Parole d’affetto e solidarietà, parole che giungono dal cuore e che al cuore vogliono arrivare, senza la pretesa di lenire un dolore impossibile da alleviare: perchè i genitori di Yara sanno che nessuna sofferenza può eguagliare quella della perdita di un giovane figlio in circostanze così drammatiche.
In tanti, però, hanno ugualmente scritto alla famiglia Gambirasio, per esprimere il proprio cordoglio, per regalare una parola di conforto, per raccontare le proprie esperienze col lutto o con la morte precoce di un figlio, perchè l’omicidio della piccola Yara ha davvero commosso tutti noi. E ha stupito la dignità di questa famiglia, che fino all’ultimo ha schivato le invasioni dei media, dimostrando un coraggioso e rispettabile riserbo.

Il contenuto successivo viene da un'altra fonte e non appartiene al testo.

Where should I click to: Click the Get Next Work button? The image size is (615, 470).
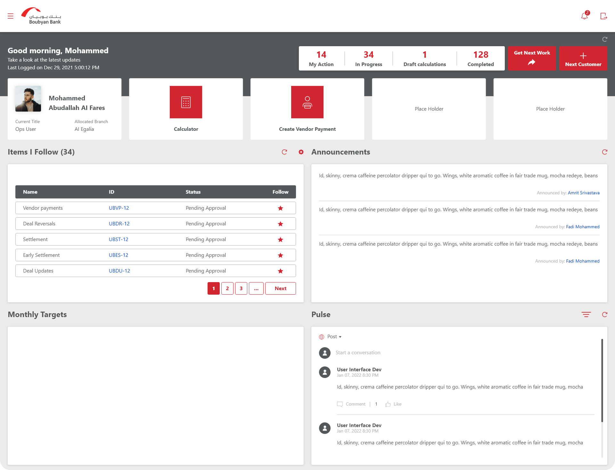pos(532,58)
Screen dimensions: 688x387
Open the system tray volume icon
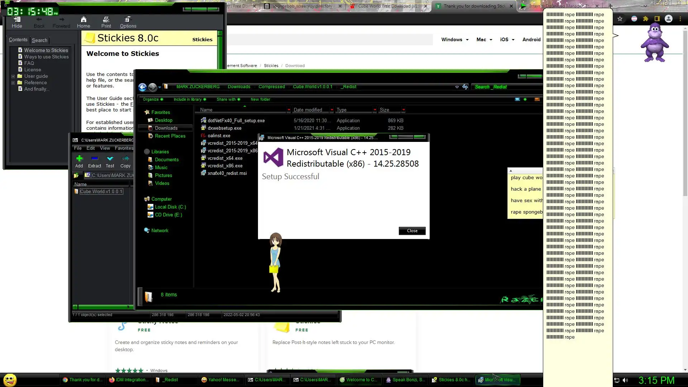(x=625, y=380)
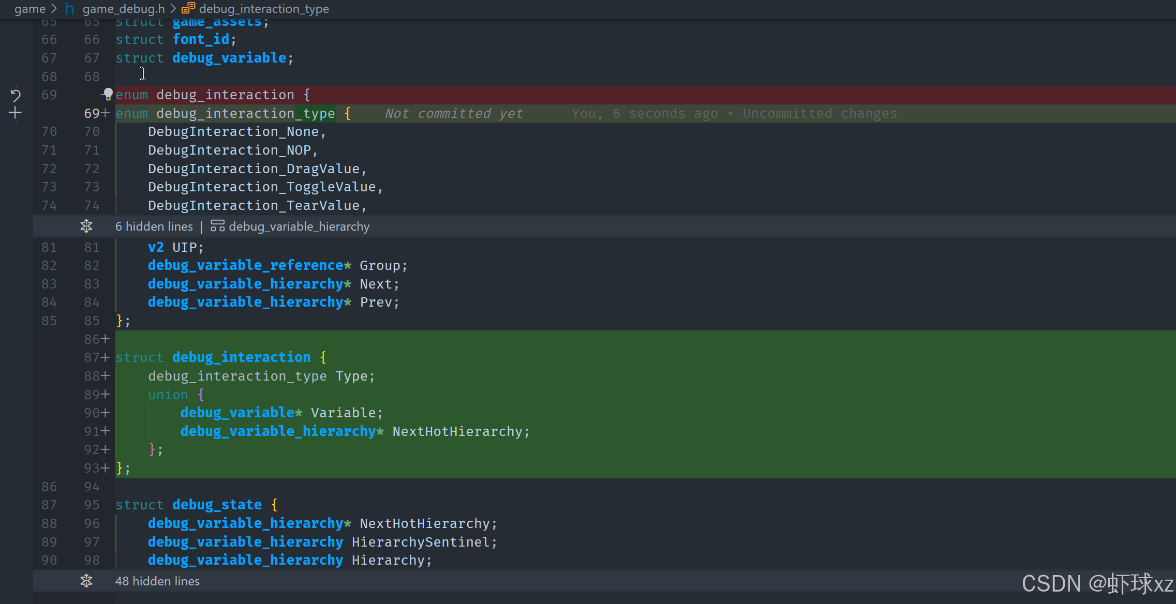Image resolution: width=1176 pixels, height=604 pixels.
Task: Click the removed 'enum debug_interaction {' line
Action: pos(212,95)
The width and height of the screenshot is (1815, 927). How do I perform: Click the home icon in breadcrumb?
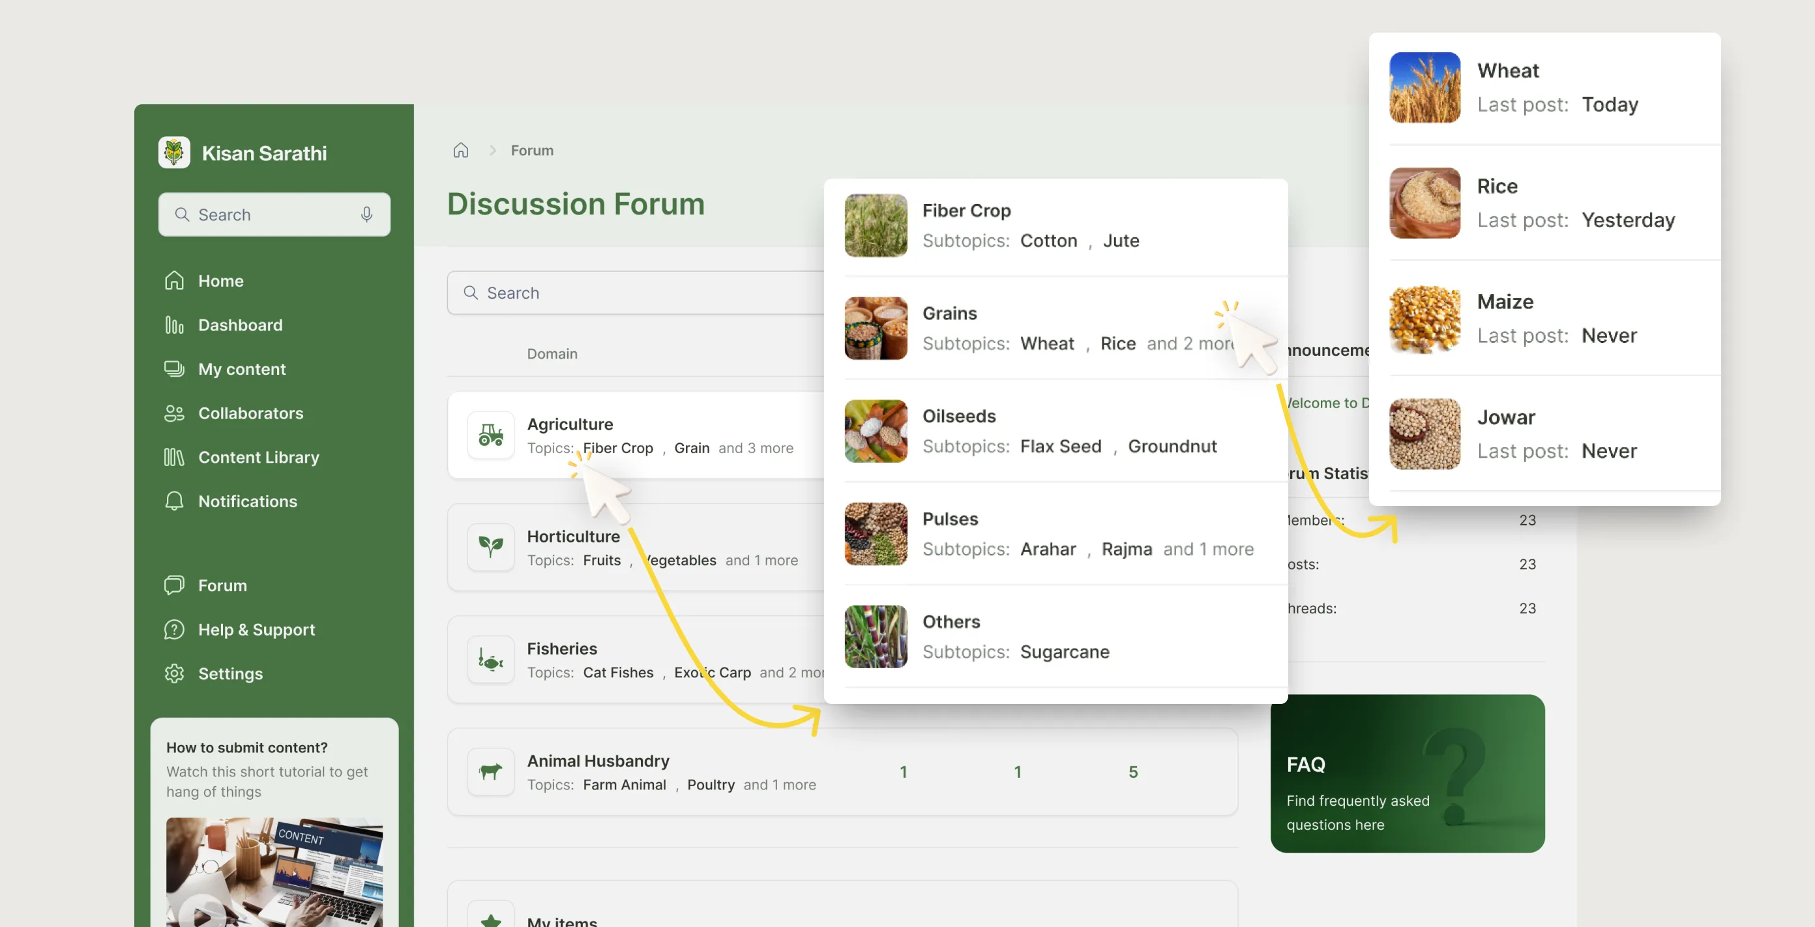461,150
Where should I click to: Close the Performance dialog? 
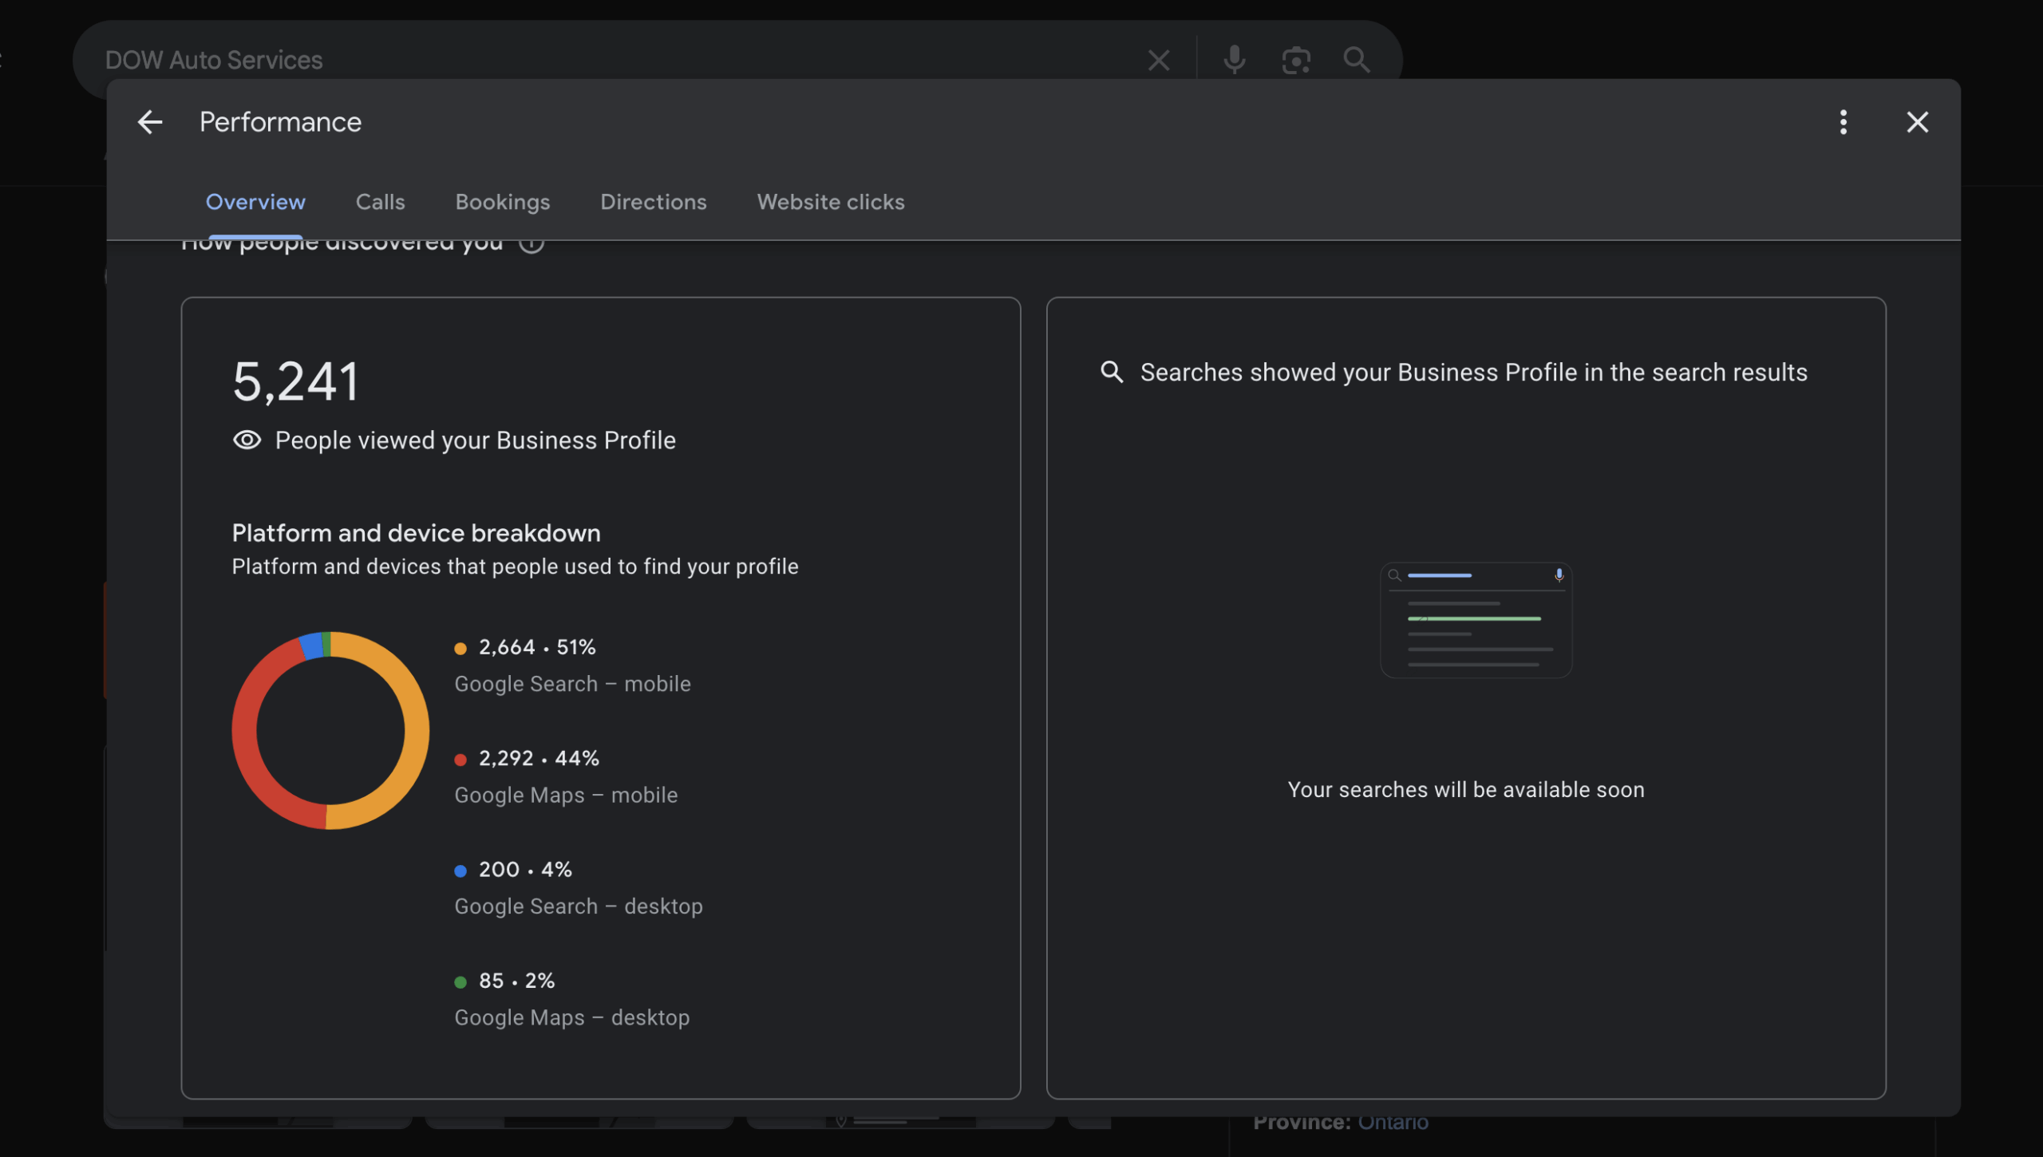click(1917, 122)
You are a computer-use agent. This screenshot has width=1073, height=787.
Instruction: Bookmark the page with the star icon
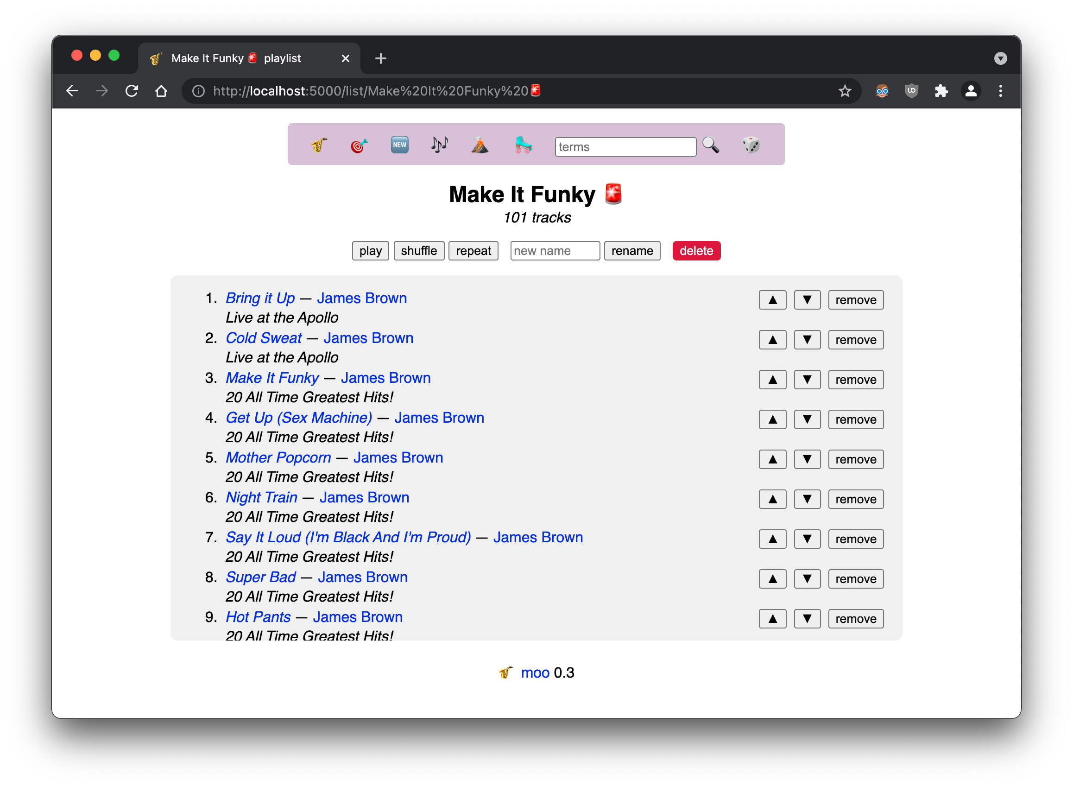844,91
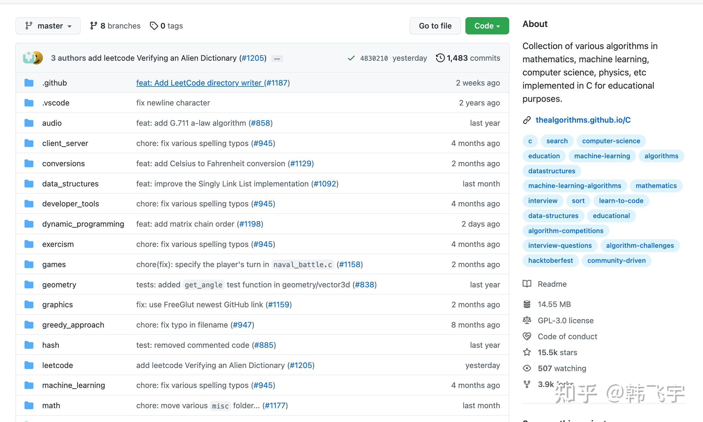This screenshot has height=422, width=703.
Task: Click the watching eye icon
Action: pos(527,368)
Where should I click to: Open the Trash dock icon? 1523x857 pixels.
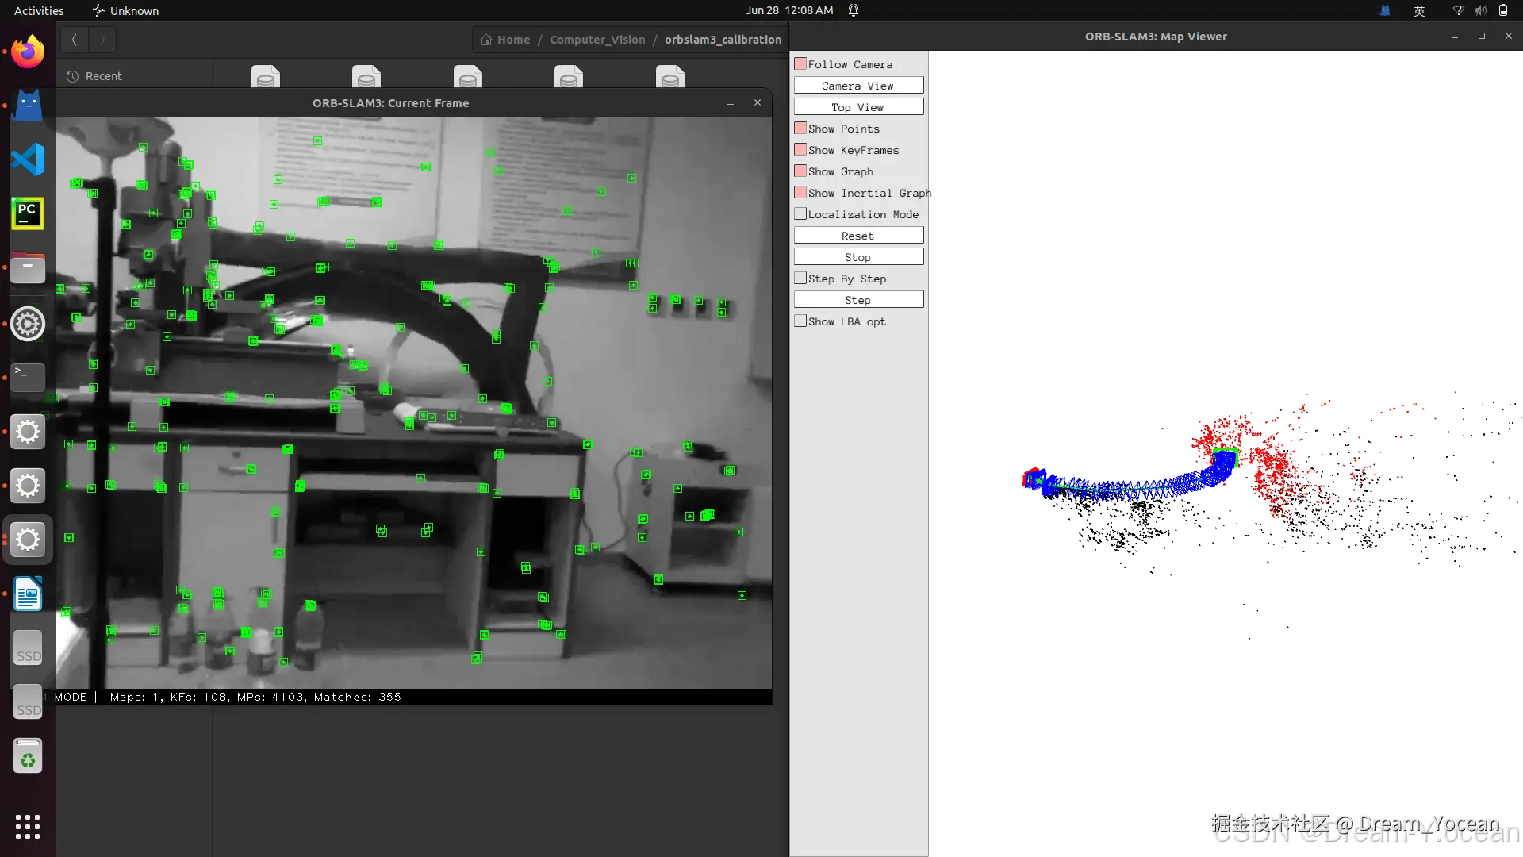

Così, le tante lettere, scritte a partire dalla scomparsa della ginnasta di Brembate, fino al tragico ritrovamento del suo cadavere, saranno raccolte e diventeranno un libro.
L’uscita è prevista il 26 novembre prossimo, primo anniversario della scomparsa di Yara.
Compariranno nel libro anche le lettere di firme autorevoli, come quella del presidente della Repubblica Giorgio Napolitano, mentre sono state escluse quelle di sensitivi e medium, che dichiaravano di avere la soluzione del giallo.
Il parroco di Bembrate di Sopra, don Corinno Scotti, ha detto al “Corriere della Sera”: “Il libro è un ringraziamento da parte nostra per il grande regalo che Yara ci ha fatto con la sua esistenza; l’ho detto tante volte e lo ripeto: la breve vita della ragazzina è stata un regalo per tutti noi”.